With so many things to consider, managing a website can be confusing and expensive. Everyone is saying security is important, but how important? Should you use plugins? Is the server most important? What about changing passwords? Then there’s all of those spam comments you’ve been getting…and is your website running slow? Maybe just sometimes. Are you keeping regular back ups? Isn’t that only important if you’re working on the site a lot or have tons of users?
The truth is, these things don’t have to be overwhelming or expensive. Psycray handles websites every day, and we’re familiar with best practices and expectations.
Out of the box, WordPress lacks security features that are expected on the modern web. A few of these things include:
- WordPress has a standard “admin” and password that are easy to guess/hack
- There’s no included trackback/pingback protection (this is basically linking your content to another, unauthorized site’s content – which can cause analytics problems & alert hackers to your update habits)
- The .htaccess file, which configures directory access to your site, is not in a hidden or protected location
- By default, users can attempt to login as your admin users as many times as they want – without ever being locked out, which means they get infinite guesses to access your information
- Database prefixes always default to wp_ – which can be problemating concerning SQL injections or other methods of hacking
Updates can sometimes be more stressful than we would hope. Even on WordPress, where updates and content are meant to be incredibly user friendly – sometimes it happens that you update a plugin or WordPress core and your website appears broken. As a result, many WordPress sites don’t get regularly updated – which gives it a bad rap for having security problems.
We offer managed updates that:
- Run automatically, on your preferred schedule
- Perform before & after screenshots to ensure there are no changes – however minor.

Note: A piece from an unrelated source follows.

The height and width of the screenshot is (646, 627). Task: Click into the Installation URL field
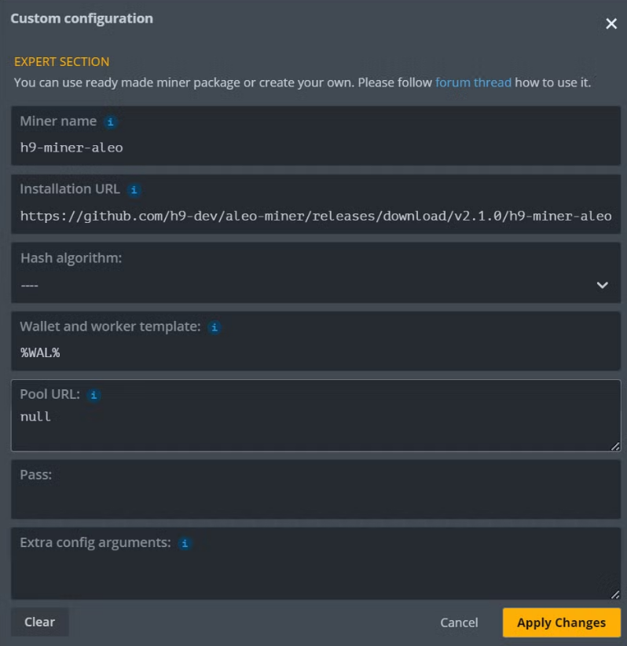pos(315,215)
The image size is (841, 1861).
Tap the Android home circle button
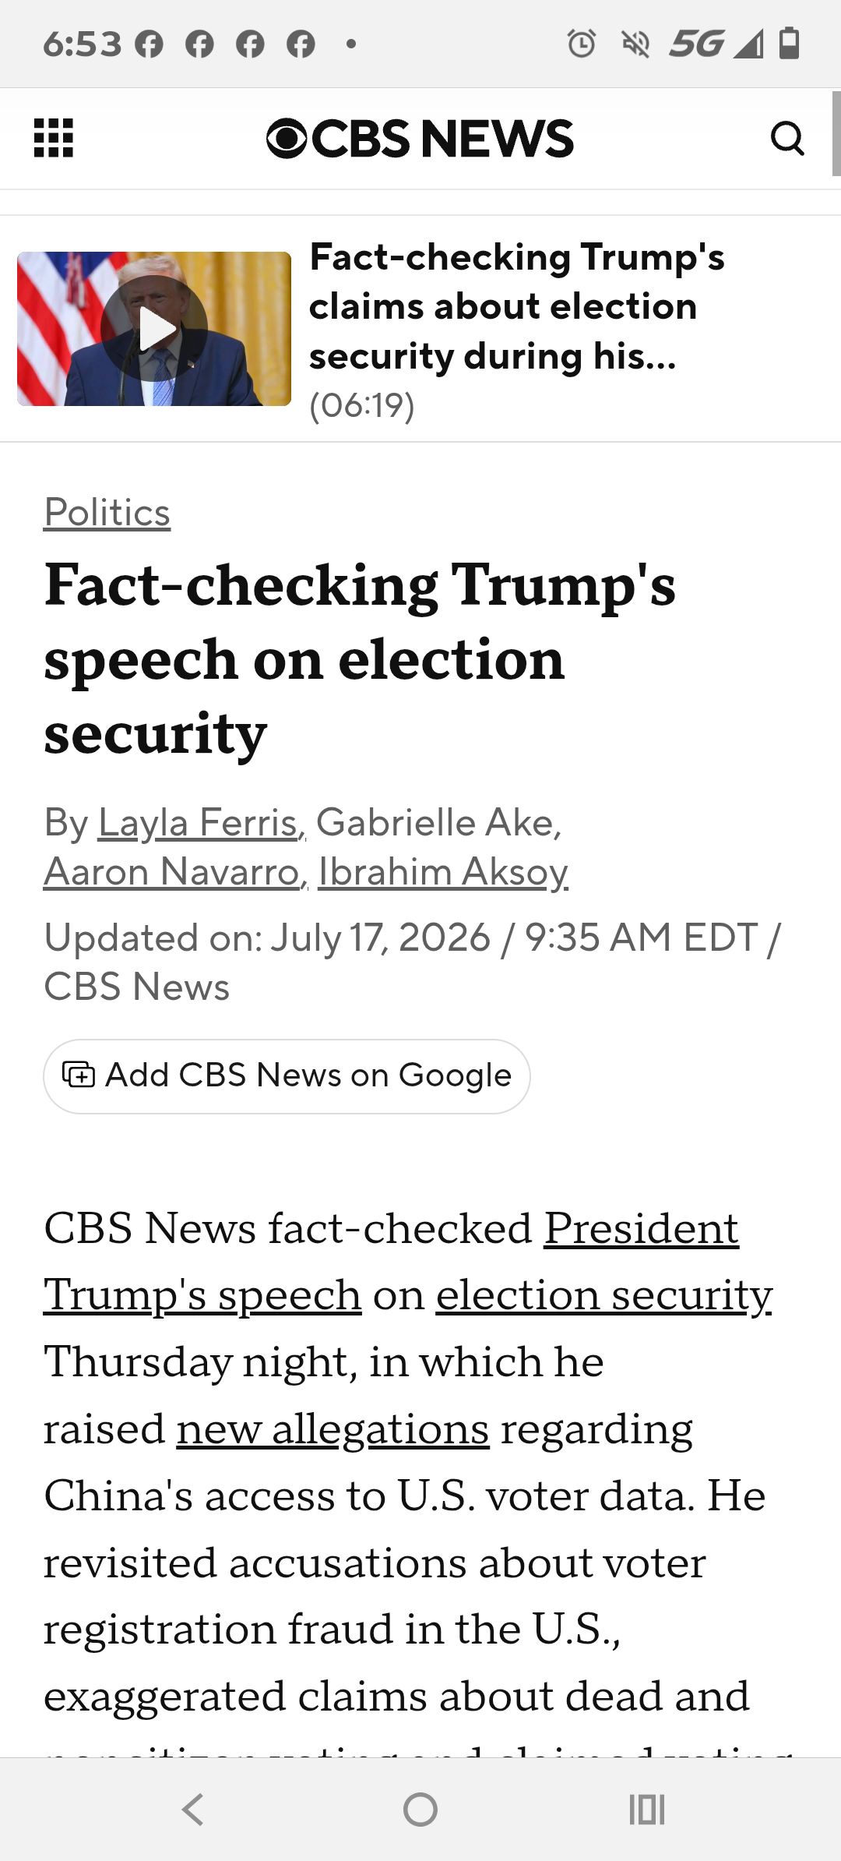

- Perform performance scans to ensure that updates didn’t cause speed or security issues
- Send reports detailing any outlying security issues, success rate of updates, performance concerns and backup details
Many web hosts do not provide any isolated backups by default – and often, back-up plans can be very costly. Occasionally, even high-end hosts like AWS default to a backup scheme that simply uses a directory back-up, where it versions the files, but they are on the same disk. In all of these scenarios, your data is highly vulnerable to hardware failure, hacking and many other disasters. Having an off-site backup is the only guaranteed way to ensure your content can be restored quickly in the event of disaster. We offer our customers regular off-site backups, with automatic reports so you can rest assured that your data backups are being kept safe and current.